For folk musician John Smith of Trampealeau, Wisconsin, this approach worked. When it came time to pick a domain name for his business, it came as no surprise that johnsmith.com was already taken. But johnsmithmusic.com wasn’t. Smith chose it, and it was clearly a smart move. Google “John Smith” and his page comes up fourth on the first page of results.

“Seems any little twist can help drive traffic to one's site,” said Smith.

Get the word out

Once you decide the name or phrase you are going to use, register it on popular social networks that tend to rank higher in Google searches, such as Facebook, LinkedIn, Twitter and Quora, suggested Schawbel. You might also consider buying your own domain name. Even if you don't intend to use it, it will stop others from setting up a web site using your chosen name and diluting online search results for you.

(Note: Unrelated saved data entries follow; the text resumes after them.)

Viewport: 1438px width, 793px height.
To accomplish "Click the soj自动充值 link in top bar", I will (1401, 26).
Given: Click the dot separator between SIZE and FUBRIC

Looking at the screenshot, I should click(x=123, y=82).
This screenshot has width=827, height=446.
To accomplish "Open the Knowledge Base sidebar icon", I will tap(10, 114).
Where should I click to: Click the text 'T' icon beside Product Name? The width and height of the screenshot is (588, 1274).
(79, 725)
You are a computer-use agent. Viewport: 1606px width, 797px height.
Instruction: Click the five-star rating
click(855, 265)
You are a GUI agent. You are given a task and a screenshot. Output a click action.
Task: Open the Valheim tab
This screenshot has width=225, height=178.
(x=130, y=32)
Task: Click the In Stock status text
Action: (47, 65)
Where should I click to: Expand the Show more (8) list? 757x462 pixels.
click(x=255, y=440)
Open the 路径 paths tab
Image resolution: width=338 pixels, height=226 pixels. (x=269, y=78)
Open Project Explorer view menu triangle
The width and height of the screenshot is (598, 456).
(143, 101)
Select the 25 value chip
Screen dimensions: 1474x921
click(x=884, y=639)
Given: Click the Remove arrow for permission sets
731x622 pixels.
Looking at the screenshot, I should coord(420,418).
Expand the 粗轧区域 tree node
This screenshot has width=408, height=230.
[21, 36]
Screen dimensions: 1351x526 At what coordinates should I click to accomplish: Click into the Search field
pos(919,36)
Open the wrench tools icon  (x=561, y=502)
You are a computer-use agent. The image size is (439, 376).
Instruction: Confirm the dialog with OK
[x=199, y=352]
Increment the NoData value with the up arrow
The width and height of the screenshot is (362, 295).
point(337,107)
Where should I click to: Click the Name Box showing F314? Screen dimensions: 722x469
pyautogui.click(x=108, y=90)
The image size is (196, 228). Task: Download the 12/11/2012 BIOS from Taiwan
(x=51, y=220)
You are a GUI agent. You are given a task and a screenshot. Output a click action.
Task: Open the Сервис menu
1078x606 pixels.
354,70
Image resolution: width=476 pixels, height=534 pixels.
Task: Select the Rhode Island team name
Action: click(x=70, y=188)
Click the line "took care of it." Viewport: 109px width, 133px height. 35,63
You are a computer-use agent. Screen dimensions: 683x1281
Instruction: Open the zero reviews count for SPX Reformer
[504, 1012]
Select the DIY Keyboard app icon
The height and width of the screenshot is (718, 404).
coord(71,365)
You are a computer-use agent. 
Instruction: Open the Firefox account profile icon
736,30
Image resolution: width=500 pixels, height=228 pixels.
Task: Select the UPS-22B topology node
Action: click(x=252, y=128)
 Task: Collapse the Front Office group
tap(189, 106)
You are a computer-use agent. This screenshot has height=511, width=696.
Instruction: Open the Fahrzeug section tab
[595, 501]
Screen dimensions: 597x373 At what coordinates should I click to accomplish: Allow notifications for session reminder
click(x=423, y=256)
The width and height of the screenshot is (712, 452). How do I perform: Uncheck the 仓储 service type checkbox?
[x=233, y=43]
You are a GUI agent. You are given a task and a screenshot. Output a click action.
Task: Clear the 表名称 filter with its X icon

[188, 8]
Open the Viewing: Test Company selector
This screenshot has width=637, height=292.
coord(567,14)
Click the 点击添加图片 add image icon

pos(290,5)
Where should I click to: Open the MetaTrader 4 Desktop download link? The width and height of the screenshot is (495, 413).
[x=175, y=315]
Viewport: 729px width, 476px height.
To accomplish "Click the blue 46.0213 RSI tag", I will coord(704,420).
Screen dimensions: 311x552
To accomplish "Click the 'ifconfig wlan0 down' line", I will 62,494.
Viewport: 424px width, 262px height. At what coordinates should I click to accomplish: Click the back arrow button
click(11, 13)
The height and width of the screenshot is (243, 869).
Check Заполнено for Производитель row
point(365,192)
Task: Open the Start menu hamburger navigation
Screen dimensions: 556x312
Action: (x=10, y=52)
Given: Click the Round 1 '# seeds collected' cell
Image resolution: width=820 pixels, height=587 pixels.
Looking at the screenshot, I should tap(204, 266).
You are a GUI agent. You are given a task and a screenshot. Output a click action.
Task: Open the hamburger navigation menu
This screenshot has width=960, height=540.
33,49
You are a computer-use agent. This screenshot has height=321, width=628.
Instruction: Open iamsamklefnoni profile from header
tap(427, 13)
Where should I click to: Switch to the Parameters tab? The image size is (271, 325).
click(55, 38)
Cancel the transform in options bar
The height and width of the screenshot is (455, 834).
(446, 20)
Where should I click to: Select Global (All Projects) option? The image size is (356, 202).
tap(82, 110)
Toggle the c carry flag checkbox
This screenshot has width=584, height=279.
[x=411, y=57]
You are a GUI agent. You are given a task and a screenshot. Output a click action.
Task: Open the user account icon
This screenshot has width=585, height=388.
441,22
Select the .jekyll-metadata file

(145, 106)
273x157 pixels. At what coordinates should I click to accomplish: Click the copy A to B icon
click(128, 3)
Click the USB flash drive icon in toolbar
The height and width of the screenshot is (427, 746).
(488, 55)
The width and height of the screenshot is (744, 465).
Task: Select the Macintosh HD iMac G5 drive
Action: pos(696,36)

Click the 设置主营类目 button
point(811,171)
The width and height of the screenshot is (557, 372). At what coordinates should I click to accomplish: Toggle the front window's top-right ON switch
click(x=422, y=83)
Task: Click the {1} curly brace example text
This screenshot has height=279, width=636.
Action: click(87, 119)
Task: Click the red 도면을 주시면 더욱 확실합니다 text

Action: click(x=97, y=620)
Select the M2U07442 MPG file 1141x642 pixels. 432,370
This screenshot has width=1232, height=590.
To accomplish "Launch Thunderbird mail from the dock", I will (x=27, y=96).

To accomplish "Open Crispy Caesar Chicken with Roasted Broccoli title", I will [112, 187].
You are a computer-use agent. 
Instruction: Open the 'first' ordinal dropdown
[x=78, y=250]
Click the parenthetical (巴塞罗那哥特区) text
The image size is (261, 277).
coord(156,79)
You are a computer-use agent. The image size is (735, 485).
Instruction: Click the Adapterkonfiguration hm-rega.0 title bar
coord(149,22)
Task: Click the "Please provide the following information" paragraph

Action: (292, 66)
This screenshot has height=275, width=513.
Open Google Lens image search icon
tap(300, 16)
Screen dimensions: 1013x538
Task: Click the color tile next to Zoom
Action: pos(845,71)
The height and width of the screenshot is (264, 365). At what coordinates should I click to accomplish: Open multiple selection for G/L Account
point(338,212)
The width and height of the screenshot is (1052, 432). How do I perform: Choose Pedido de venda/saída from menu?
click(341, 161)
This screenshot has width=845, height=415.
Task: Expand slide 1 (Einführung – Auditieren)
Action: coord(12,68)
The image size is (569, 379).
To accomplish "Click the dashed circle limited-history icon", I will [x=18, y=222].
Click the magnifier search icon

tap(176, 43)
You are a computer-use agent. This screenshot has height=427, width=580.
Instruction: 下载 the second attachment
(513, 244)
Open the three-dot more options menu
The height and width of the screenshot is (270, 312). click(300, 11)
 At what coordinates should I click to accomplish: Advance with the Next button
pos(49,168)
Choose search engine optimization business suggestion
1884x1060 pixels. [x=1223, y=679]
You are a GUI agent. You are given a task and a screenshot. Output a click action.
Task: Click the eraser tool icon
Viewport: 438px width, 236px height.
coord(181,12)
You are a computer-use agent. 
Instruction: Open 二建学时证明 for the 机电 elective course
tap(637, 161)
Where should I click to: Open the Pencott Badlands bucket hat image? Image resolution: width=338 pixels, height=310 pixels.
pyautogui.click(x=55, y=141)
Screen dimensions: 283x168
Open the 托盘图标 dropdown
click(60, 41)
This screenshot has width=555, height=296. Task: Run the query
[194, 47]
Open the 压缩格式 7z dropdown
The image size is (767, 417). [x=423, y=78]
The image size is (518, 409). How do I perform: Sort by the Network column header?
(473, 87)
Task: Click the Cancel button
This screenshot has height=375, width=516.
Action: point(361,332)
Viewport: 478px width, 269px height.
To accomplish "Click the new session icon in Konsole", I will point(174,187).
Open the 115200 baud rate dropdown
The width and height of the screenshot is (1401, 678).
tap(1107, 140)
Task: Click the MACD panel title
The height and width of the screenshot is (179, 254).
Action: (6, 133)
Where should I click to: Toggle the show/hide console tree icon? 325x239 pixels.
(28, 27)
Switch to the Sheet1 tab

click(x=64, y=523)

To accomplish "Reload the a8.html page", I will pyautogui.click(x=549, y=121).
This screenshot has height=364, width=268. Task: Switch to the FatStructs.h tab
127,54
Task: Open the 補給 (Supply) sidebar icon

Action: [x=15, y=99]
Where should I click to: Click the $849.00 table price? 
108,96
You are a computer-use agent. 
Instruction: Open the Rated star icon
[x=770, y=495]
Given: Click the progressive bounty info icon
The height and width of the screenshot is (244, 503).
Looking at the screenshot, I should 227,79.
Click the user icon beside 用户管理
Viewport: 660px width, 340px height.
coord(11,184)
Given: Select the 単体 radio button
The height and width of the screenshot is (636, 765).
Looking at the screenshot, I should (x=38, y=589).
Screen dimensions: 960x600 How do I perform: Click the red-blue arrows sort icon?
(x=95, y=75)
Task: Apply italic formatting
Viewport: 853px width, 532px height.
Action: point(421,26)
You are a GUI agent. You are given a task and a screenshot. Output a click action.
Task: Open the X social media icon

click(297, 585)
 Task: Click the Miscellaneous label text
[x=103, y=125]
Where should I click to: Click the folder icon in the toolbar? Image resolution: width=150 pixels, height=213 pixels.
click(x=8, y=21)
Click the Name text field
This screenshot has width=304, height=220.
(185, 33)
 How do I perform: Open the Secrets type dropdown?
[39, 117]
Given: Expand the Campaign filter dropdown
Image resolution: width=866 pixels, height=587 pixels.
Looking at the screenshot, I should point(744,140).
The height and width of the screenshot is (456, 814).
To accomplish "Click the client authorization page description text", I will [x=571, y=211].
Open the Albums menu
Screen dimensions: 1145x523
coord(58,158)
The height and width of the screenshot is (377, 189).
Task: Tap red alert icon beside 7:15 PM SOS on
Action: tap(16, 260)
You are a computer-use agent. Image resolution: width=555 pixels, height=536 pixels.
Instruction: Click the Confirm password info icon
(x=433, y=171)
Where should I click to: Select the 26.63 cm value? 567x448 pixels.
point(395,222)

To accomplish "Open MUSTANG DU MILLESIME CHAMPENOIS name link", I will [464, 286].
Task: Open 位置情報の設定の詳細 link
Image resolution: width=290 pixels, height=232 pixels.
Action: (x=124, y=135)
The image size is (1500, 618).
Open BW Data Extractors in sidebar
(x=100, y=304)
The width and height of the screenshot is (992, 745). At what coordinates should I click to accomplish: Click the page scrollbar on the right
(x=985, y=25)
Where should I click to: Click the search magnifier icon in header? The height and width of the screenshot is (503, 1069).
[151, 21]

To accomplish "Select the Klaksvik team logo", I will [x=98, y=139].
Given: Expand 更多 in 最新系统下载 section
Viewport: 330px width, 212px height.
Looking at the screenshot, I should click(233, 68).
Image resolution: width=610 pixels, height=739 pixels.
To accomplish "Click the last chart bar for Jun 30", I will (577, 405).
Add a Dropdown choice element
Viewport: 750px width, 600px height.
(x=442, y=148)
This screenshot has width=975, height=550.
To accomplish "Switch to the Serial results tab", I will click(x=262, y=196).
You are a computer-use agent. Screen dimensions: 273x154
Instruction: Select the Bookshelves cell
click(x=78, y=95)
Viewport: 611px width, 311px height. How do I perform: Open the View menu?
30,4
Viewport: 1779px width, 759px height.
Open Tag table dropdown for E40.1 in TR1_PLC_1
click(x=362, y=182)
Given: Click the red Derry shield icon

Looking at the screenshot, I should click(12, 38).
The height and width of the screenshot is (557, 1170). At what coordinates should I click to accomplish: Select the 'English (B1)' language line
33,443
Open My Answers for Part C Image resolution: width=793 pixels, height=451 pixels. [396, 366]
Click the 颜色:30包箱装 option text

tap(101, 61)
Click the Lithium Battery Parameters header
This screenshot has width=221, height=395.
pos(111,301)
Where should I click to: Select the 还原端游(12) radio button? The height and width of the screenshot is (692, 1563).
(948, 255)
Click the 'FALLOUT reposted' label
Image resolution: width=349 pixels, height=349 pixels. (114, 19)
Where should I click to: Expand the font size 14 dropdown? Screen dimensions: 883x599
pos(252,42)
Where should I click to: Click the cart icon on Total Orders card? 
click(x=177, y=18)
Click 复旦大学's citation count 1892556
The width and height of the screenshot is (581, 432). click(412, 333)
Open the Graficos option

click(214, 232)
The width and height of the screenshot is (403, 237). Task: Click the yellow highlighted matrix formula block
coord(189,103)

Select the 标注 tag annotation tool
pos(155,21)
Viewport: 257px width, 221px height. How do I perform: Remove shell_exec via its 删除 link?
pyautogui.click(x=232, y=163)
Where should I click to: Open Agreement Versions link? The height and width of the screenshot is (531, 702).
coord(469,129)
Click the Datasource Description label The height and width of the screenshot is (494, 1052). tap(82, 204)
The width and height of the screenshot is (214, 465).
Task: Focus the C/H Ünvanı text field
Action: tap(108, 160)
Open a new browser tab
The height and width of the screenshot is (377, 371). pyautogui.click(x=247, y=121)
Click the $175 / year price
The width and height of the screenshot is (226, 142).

And keep it consistent, so there isn’t any confusion. Just make sure whatever name or phrase you use is one you’ll want to stick with for the long haul. Otherwise, you’ll have to start all over again establishing an online identity.

Separate from the pack

Take advantage of LinkedIn’s headline and summary section, suggested Lisa LaRue, a London-based career coach and owner of career development consultancy CareerWorx. Include a concise description of your professional identity.

“[That way] people can quickly distinguish you from others with the same name,” she wrote. “You need to ensure that you have established your own personal brand effectively.”

Make sure your LinkedIn profile is complete and includes a professional looking headshot, according to Chapman University’s Myhr. Most importantly, get recommendations from coworkers, present and past. “You can never have too many,” he said.

When it comes to crafting your summary, ask yourself the following question after each sentence: “Could this be applied to anyone on LinkedIn?” If the answer is yet, hit “delete” and start again. If it’s in your summary, it should come from “your industry, your background, your experience,” said Myhr.

Keep going

It’s not enough to just establish your identity online. You also need to maintain and expand it. If it’s Google you’re concerned about, then focus on Google-owned entities, such as YouTube and Google+.

“Google ranks items within [its] stable, so posting videos on YouTube or being active on Google+ helps rank you in the eyes of Google,” said Clohosey, who suggested uploading numerous professional images to Google+. “These will show up when someone types in your name. The more professional images you have there, the better.”

Blogging regularly can also help you get found — and remembered. “It is good for search engine optimization, helping you to be on page one, but also it demonstrates that you are an authority in your chosen field,” said Clohosey.